(The data):
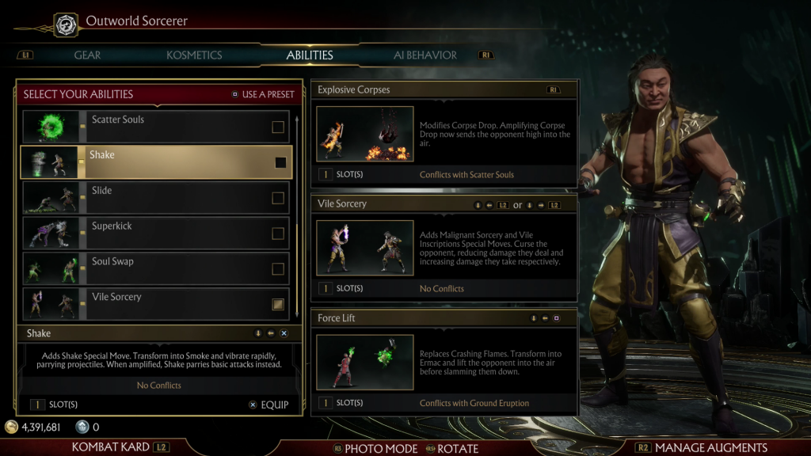The image size is (811, 456).
Task: Click the Equip button
Action: point(269,405)
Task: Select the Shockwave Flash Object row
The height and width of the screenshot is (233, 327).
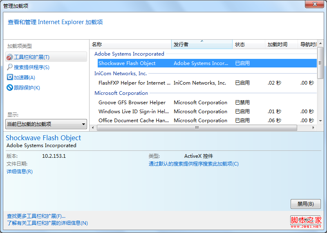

(What you have to do): The final stretch of the data, from the line with "Task: Select the Shockwave Flash Object row" through its last line, is to be retyped exactly; pictures are not part of the copy.

(Response box):
Task: Select the Shockwave Flash Object row
The height and width of the screenshot is (233, 327).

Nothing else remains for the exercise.